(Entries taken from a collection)
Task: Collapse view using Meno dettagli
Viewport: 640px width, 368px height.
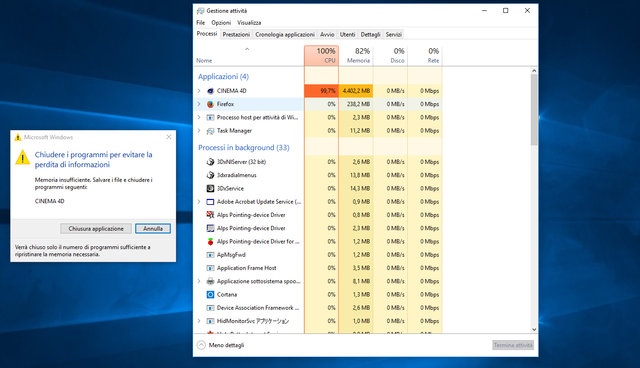Action: coord(221,345)
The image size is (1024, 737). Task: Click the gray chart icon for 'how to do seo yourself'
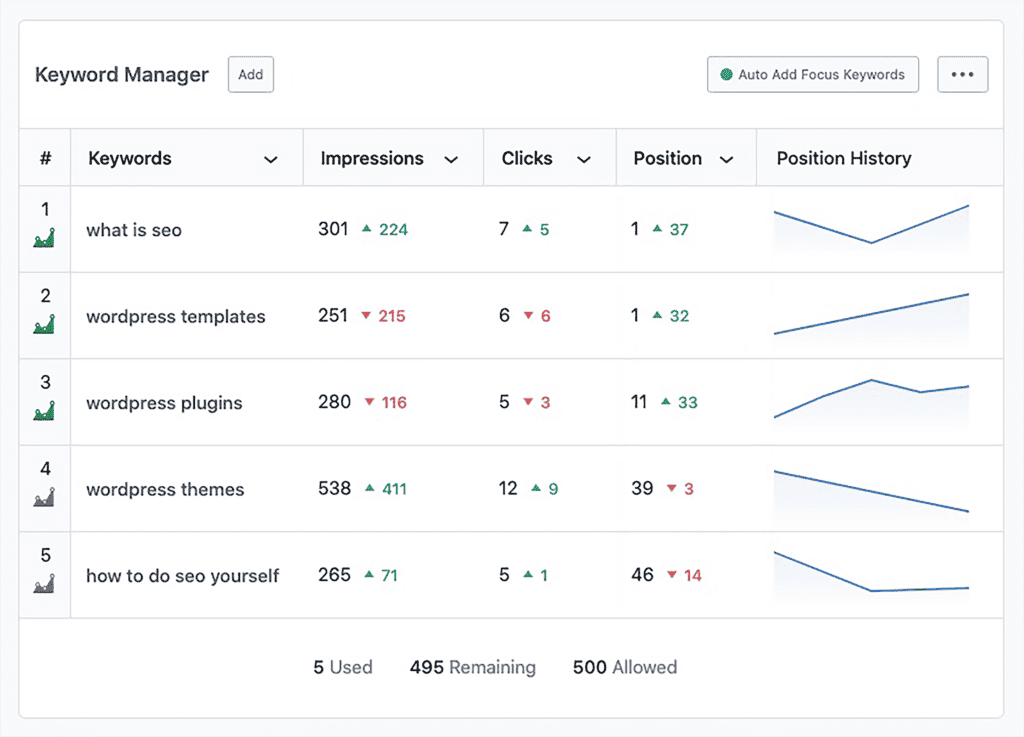pyautogui.click(x=44, y=583)
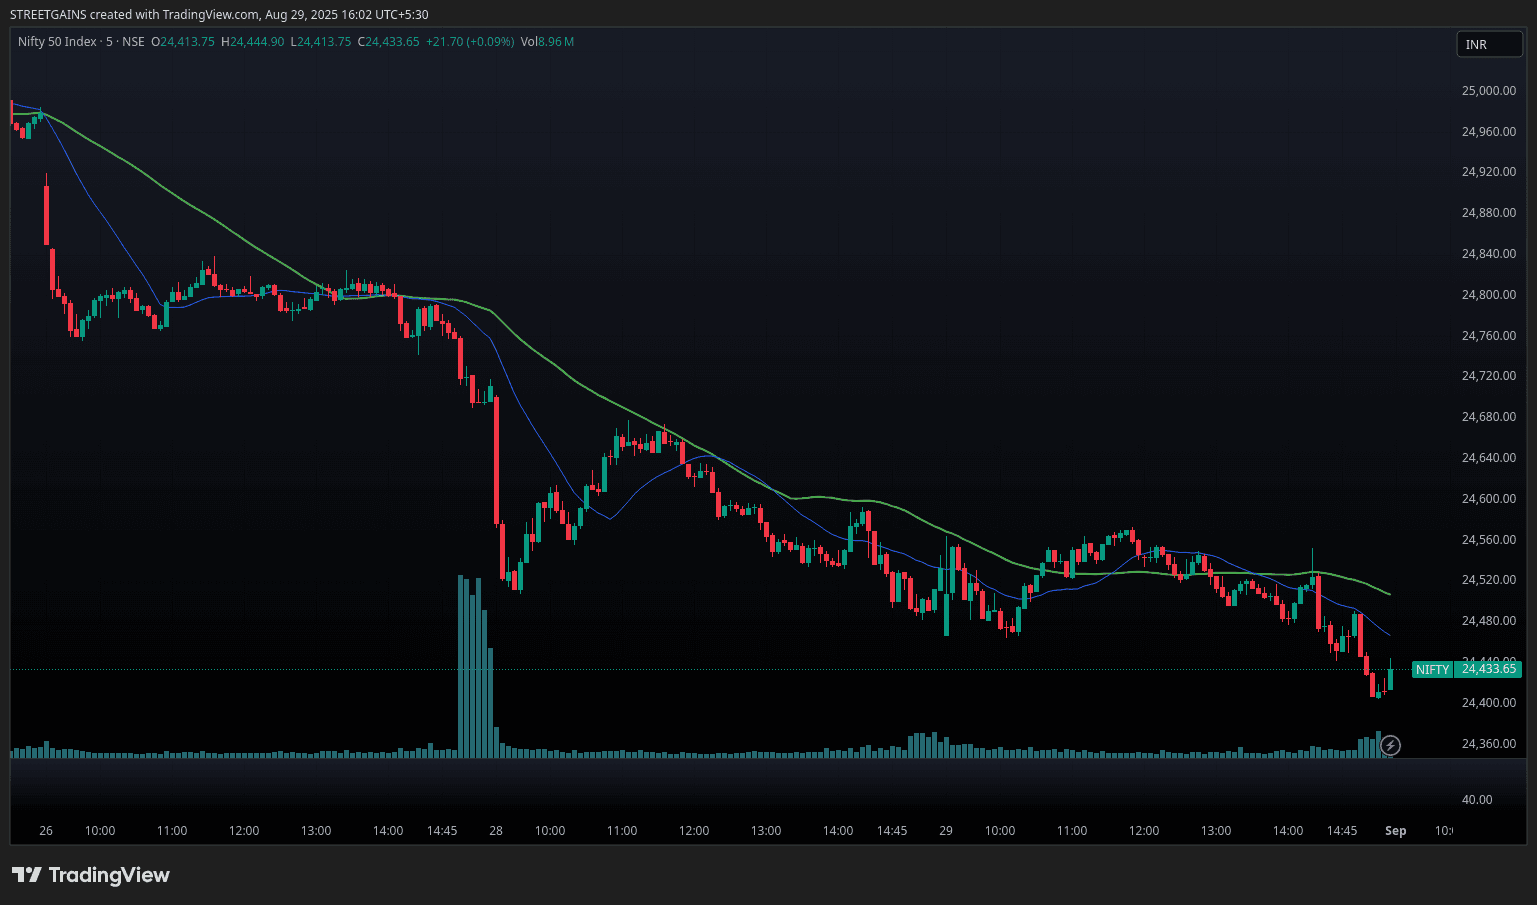Click date label 28 on time axis
Screen dimensions: 1537x905
tap(496, 831)
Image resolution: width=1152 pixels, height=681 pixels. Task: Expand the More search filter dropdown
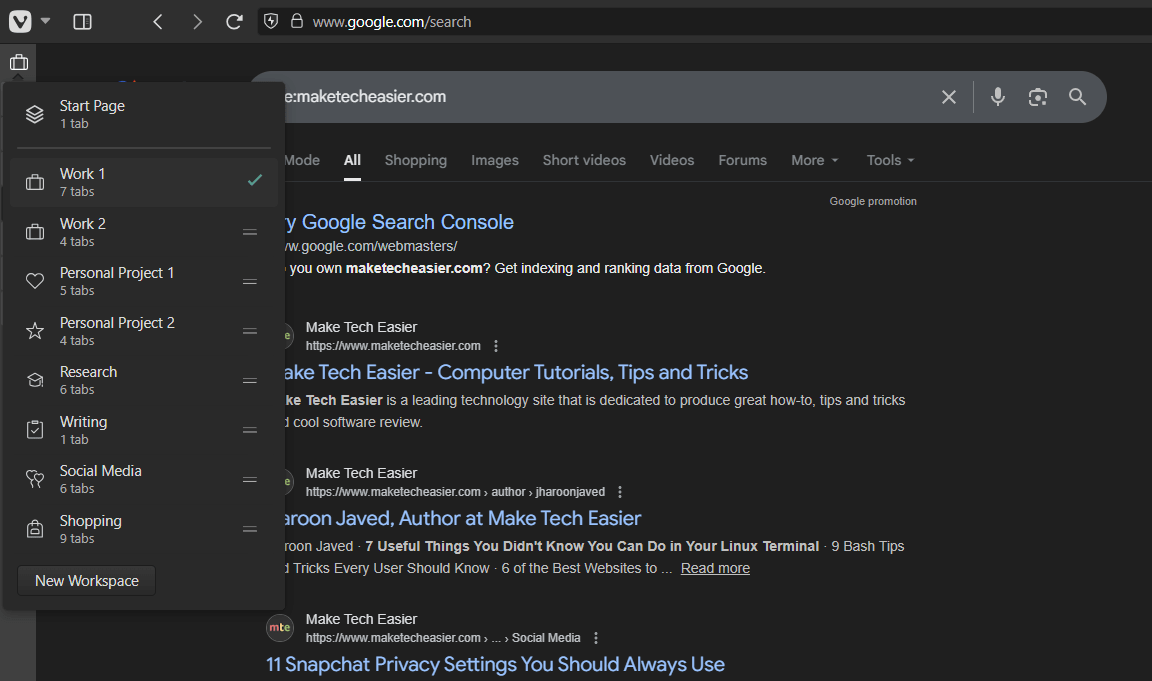[814, 160]
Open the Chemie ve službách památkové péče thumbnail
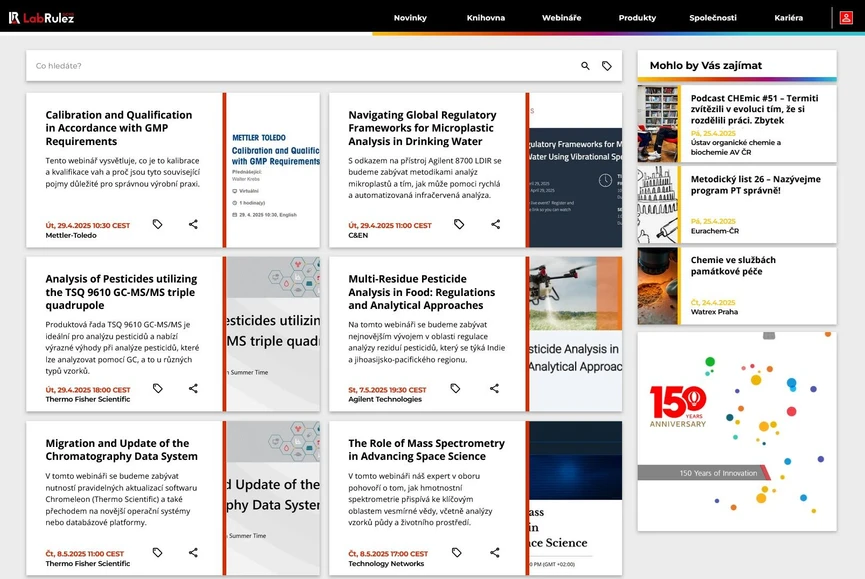The width and height of the screenshot is (865, 579). [657, 286]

Exercise requirements: Copy each line of the records above without change, but do not include any picture.

Exercise response:
Task: Collapse view using Meno dettagli
Viewport: 640px width, 368px height.
Action: coord(221,345)
The image size is (1024, 737). Task: Click the gray chart icon for 'how to do seo yourself'
pyautogui.click(x=44, y=583)
Click date label 28 on time axis
Screen dimensions: 1537x905
tap(496, 831)
Image resolution: width=1152 pixels, height=681 pixels. Task: Expand the More search filter dropdown
[814, 160]
Open the Chemie ve službách památkové péče thumbnail
The width and height of the screenshot is (865, 579). [657, 286]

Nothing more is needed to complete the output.